The outgoing CEO of mental health service Headspace has stressed the organisation is the "envy of the world" as he warns against changes he believes could dismantle the program.

Cake and congratulations were the first order at a cheery event in the Victorian town of Shepparton celebrating 10 years of Australian mental health organisation Headspace.

More than 600 young people sought help at the Shepparton centre in 2015. But as speeches were made and snacks devoured, looming changes to the popular service for 12-25 year olds were at the forefront of everybody's minds.

On July 1, the national system will cease to be funded centrally, and will be moved to 31 primary healthcare networks (PHNs) across Australia. Health minister Sussan Ley is certain the reform will lead to better care – but outgoing CEO Chris Tanti thinks it might spell disaster.

"It might end up OK. My experience of reform is that it’s not going to end up OK," Tanti told BuzzFeed News.

He fears the move to a "more complex model" could mean some PHNs neglect youth mental health care as a priority – and ultimately lead to Headspace being able to help fewer young people.

"A PHN might say ‘We’re going to prioritise some people, we’re going to prioritise aged care'. The risk is, some of them might say ‘We don’t want to do Headspace’."

"We need to be clear that what we’ve done in this country is set up something that is cutting edge. It really is the envy of the world. Don’t mess with it."

Health Minister Sussan Ley told BuzzFeed News that the "world class" Headspace remained the government's preferred model of mental health intervention.

"Headspace is the preferred model," she said. "In the future, there might be a Headspace that doesn’t do things well. In that case, the PHN would change the lead agency so young people walking in the door in a place like this will get first class help."

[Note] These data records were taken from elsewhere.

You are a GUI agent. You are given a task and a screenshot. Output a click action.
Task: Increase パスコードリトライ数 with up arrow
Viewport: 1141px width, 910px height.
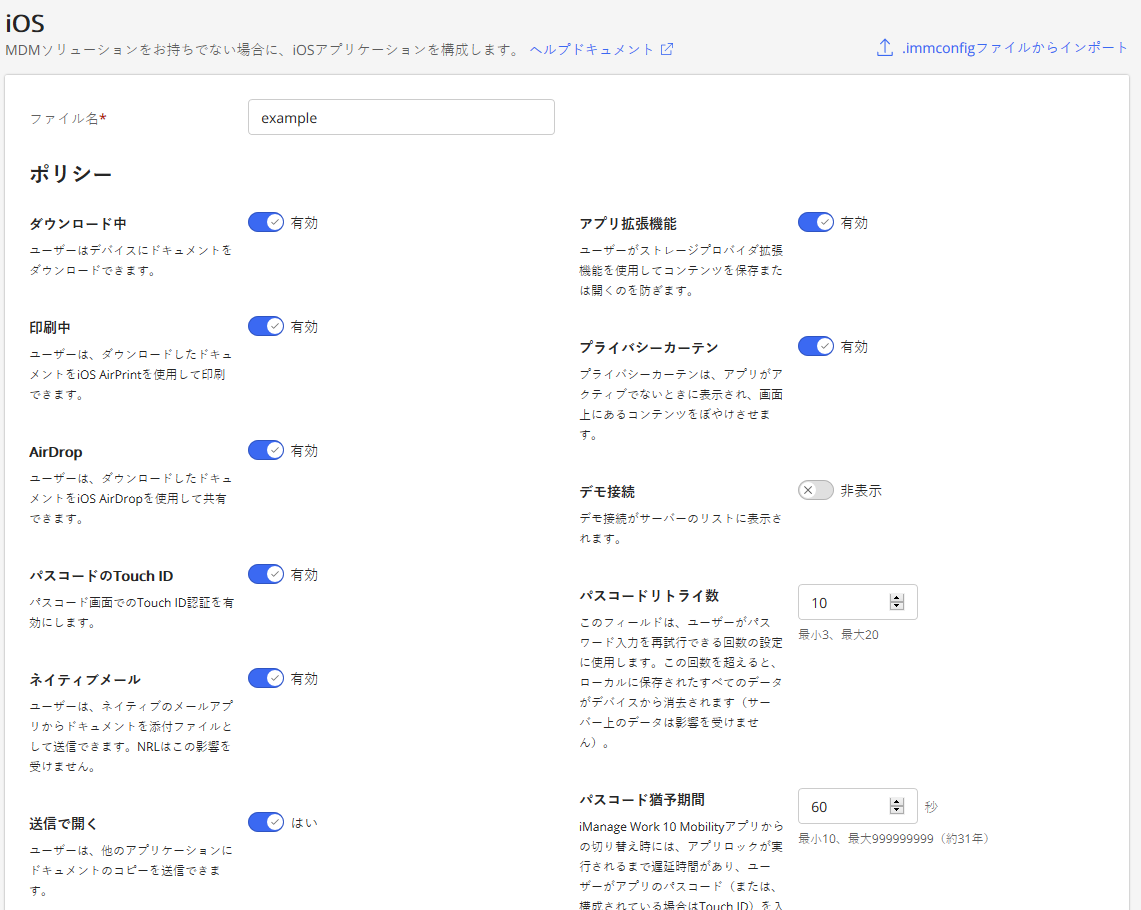[896, 598]
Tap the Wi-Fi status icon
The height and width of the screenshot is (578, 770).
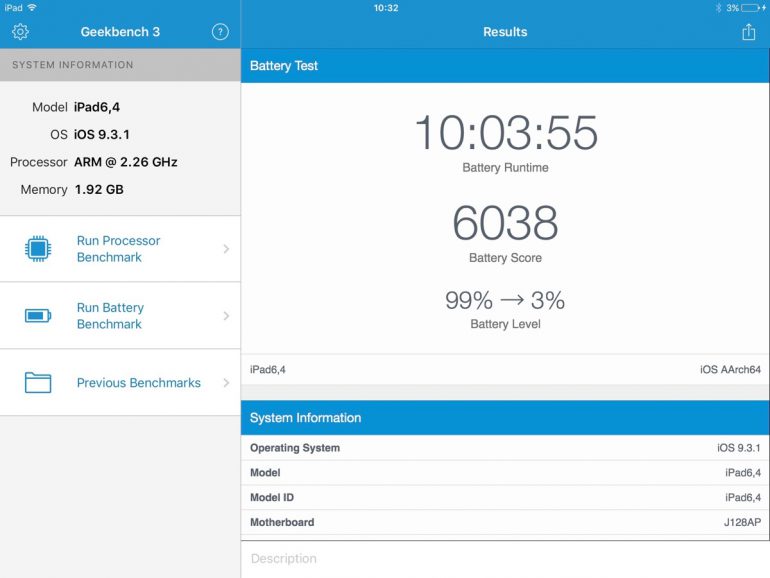point(32,7)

Ley said the new funding model would change "absolutely nothing" for a young person walking in the door and asking for help.

She added that Tanti has said to her he was "mischaracterised and misquoted" in a Daily Telegraph article critical of the proposed reforms.

However, Tanti told BuzzFeed News his comments in the Telegraph "represented his frustration" over the reforms.

Speaking on Q&A on Monday night, prime minister Malcolm Turnbull said Headspace centres will continue to have "the same level of support into the future".

"Their funding is not at risk," Turnbull said.

Tanti said there's a chance his worst fears may not be realised – but he's far from convinced the new model will work.

"It might not come to pass," he said. "But I’ve been around long enough to know that these things do come to pass. And I’m trying to head it off at the pass."